Word and element location data:
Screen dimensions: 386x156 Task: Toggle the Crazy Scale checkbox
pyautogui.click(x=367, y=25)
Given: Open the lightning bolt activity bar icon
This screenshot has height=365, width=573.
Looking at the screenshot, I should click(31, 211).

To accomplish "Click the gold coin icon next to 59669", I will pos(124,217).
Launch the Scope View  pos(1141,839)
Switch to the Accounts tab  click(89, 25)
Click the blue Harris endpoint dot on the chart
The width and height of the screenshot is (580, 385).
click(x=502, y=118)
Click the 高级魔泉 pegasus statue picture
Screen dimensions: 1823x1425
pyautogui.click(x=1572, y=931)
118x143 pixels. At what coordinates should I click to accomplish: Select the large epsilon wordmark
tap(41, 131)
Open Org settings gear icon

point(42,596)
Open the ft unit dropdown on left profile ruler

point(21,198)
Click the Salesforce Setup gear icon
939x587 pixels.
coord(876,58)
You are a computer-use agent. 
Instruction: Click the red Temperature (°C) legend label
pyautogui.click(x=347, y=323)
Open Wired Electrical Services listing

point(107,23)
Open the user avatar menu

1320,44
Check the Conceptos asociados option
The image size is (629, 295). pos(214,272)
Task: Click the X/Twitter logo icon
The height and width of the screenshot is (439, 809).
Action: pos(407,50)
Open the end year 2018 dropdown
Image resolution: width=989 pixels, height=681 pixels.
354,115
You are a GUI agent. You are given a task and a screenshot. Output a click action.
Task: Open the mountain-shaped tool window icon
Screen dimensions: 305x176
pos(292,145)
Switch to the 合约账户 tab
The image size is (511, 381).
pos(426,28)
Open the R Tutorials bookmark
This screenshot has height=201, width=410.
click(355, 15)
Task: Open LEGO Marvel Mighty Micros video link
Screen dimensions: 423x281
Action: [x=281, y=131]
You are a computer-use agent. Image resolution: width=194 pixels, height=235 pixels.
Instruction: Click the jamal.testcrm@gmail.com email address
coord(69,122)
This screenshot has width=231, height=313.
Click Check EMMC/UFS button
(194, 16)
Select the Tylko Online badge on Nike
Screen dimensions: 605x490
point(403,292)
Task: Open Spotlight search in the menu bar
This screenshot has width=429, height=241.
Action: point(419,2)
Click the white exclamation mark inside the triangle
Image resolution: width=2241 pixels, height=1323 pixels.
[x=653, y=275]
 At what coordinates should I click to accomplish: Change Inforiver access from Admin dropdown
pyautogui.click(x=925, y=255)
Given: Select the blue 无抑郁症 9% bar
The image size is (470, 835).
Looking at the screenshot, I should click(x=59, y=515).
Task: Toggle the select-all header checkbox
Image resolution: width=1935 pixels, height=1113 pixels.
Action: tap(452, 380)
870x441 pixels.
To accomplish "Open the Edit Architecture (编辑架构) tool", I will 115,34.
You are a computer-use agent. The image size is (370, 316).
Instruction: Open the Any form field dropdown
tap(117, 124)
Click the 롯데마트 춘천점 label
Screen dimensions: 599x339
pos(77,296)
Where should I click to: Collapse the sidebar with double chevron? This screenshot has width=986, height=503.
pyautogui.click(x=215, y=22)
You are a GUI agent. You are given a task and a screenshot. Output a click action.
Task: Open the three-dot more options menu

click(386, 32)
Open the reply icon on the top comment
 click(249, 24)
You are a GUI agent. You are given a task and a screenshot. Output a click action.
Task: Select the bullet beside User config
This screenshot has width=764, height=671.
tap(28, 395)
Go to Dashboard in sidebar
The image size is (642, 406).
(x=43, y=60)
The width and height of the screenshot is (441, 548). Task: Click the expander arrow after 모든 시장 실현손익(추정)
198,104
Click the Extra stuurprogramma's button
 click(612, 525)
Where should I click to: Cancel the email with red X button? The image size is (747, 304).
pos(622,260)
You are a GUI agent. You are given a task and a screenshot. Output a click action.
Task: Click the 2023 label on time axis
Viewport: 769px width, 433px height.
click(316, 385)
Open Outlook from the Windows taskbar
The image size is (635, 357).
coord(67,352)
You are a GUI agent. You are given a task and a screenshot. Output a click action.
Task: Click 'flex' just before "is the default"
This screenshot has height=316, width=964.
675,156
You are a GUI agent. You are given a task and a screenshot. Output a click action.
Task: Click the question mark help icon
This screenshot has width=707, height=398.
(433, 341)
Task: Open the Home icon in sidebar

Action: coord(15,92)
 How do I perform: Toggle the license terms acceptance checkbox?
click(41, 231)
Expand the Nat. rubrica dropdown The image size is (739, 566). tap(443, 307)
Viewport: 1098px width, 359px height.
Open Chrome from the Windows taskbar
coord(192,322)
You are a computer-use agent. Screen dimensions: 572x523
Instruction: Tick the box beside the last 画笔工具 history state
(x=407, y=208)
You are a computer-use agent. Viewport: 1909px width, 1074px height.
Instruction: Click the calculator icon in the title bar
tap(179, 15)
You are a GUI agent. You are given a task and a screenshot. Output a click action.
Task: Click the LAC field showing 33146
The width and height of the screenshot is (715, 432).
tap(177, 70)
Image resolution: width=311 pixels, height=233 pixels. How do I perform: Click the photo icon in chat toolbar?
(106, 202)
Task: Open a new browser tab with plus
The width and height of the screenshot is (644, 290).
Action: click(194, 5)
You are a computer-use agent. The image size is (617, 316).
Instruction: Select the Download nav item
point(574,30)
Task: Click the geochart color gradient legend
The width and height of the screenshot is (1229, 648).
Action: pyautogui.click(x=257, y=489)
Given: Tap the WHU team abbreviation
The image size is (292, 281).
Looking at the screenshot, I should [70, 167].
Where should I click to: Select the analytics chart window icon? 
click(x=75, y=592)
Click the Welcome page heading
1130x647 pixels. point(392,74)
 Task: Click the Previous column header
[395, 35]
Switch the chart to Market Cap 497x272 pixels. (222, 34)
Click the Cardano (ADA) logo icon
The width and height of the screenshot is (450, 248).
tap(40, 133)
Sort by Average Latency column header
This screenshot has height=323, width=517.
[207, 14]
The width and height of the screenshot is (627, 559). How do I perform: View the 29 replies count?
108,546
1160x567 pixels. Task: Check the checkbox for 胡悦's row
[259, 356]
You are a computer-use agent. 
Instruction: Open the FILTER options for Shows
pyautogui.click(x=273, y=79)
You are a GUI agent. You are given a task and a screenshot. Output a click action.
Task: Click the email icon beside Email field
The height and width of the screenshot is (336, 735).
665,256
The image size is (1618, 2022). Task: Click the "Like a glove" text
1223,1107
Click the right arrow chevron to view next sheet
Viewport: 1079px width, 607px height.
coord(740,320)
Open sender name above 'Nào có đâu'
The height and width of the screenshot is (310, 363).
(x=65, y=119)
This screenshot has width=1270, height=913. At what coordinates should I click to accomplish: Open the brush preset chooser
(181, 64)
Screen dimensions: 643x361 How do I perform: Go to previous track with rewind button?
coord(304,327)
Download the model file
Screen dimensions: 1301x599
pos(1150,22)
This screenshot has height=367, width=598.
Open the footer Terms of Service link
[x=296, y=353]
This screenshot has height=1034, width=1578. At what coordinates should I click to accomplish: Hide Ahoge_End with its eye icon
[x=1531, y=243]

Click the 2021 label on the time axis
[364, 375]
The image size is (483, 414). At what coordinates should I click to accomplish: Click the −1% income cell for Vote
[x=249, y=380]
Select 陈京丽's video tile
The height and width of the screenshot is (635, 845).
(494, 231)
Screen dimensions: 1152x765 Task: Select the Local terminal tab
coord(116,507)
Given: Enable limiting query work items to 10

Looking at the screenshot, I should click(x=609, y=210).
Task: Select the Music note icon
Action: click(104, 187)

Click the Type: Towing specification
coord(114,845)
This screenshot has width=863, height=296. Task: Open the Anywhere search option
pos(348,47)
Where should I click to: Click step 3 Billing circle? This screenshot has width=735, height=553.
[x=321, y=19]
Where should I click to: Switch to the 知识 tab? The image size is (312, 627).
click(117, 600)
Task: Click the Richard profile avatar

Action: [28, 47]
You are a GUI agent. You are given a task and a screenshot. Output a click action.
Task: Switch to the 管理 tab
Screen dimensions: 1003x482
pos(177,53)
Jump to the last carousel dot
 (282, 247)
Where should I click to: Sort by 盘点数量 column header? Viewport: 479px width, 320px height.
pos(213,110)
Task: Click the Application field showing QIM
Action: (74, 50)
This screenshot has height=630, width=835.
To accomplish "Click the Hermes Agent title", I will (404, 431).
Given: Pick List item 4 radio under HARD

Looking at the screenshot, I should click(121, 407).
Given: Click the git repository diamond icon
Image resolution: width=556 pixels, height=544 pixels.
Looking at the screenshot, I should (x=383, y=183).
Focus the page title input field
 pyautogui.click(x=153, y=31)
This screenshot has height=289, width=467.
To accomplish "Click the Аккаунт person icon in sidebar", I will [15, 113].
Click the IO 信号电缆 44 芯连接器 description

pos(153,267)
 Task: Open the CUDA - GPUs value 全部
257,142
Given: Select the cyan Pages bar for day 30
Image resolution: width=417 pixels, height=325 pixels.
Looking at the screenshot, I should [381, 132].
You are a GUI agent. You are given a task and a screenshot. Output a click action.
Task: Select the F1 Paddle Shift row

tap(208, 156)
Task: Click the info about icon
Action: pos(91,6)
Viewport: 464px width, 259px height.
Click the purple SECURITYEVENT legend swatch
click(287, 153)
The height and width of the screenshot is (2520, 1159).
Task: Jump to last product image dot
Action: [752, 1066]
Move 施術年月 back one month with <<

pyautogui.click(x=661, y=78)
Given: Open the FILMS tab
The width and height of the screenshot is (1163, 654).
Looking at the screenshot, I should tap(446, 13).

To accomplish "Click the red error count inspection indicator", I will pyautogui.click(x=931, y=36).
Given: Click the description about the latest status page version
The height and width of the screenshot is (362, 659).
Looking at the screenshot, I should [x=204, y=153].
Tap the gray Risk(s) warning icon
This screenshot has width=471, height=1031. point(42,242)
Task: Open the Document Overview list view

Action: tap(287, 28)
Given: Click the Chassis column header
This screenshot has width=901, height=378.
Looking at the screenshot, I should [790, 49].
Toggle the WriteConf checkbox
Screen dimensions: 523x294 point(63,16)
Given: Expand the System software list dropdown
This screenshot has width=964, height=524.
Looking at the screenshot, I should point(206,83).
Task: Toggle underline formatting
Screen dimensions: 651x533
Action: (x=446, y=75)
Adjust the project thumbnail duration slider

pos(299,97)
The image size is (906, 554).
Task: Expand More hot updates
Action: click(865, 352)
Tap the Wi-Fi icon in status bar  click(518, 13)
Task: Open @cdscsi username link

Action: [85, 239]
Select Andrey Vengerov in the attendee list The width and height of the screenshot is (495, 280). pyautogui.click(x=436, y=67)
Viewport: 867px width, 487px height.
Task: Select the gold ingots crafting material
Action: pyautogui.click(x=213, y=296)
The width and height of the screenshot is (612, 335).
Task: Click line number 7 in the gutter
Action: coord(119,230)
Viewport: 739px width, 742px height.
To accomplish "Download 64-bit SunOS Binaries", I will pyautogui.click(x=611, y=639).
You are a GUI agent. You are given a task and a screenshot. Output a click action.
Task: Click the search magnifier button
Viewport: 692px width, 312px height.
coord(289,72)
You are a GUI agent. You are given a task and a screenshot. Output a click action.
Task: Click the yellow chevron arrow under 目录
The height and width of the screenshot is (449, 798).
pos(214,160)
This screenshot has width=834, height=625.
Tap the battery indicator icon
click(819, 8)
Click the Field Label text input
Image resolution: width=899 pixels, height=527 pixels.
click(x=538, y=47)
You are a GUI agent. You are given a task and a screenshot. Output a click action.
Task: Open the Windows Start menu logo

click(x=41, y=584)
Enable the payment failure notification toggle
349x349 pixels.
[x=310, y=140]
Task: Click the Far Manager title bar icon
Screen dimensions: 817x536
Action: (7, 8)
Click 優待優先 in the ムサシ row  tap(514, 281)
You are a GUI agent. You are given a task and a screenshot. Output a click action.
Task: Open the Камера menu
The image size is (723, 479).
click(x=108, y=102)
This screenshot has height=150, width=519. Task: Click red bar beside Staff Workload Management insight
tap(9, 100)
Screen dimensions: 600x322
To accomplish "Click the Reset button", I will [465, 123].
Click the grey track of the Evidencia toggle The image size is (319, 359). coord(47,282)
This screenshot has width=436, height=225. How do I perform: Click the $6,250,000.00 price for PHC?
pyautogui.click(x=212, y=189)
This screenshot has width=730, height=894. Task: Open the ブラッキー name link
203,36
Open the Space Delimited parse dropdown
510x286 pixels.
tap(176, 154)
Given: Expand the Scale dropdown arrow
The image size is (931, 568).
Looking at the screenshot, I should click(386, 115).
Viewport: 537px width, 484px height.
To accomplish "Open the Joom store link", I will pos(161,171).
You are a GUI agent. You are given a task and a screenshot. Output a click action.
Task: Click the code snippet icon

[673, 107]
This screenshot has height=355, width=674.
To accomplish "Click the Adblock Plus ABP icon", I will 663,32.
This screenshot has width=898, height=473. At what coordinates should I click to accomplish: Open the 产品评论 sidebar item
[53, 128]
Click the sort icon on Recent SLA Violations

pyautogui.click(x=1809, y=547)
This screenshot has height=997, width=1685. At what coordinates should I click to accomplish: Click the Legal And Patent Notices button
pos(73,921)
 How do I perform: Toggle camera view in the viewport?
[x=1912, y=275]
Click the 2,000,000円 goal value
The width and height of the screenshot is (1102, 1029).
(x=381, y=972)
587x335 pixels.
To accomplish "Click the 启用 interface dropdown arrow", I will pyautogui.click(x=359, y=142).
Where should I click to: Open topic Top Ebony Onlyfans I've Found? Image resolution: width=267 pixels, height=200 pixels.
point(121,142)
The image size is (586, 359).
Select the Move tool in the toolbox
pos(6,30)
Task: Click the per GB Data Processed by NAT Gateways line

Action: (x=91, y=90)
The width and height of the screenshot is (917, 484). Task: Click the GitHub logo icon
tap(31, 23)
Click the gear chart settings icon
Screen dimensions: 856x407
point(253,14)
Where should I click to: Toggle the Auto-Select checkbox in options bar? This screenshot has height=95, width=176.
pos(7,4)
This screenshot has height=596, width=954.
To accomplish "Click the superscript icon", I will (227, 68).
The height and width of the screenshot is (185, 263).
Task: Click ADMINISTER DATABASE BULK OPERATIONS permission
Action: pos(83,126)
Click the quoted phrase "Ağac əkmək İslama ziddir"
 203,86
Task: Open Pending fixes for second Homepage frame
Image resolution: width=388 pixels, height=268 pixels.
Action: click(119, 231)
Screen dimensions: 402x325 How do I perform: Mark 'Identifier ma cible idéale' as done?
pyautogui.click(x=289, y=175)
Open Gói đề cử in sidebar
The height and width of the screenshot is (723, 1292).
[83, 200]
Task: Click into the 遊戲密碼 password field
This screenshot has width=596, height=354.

Exercise goal:
Copy out everything in the listing above from the line containing "Focus the page title input field" down to the line containing "Looking at the screenshot, I should [381, 132].", keeping each line as it stands.

Task answer:
Focus the page title input field
 pyautogui.click(x=153, y=31)
This screenshot has height=289, width=467.
To accomplish "Click the Аккаунт person icon in sidebar", I will [15, 113].
Click the IO 信号电缆 44 芯连接器 description

pos(153,267)
 Task: Open the CUDA - GPUs value 全部
257,142
Given: Select the cyan Pages bar for day 30
Image resolution: width=417 pixels, height=325 pixels.
Looking at the screenshot, I should [381, 132].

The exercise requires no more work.